Reproduce the lines beginning with the line containing "You are a GUI" and running through the line containing "tap(1142, 71)". Leave the pictures out.

- **Task data**:
┌──

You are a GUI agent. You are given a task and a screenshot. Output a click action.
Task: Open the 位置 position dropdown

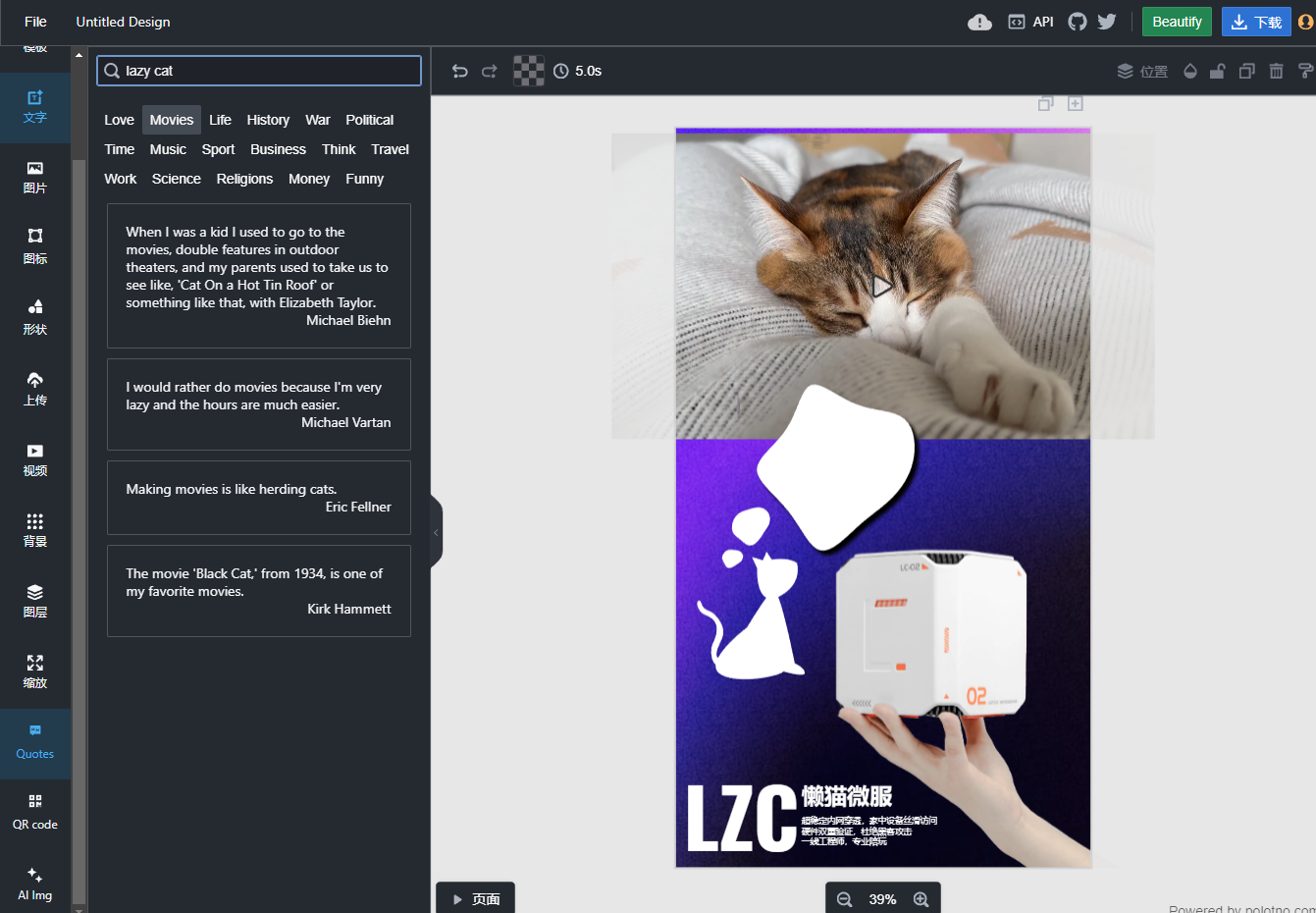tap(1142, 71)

└──
┌──

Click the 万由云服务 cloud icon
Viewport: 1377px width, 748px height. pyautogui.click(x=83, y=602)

└──
┌──

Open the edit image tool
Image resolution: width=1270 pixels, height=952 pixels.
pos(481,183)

└──

- **Answer to this task**:
You are a GUI agent. You are given a task and a screenshot. Output a click action.
Task: Open the 位置 position dropdown

tap(1142, 71)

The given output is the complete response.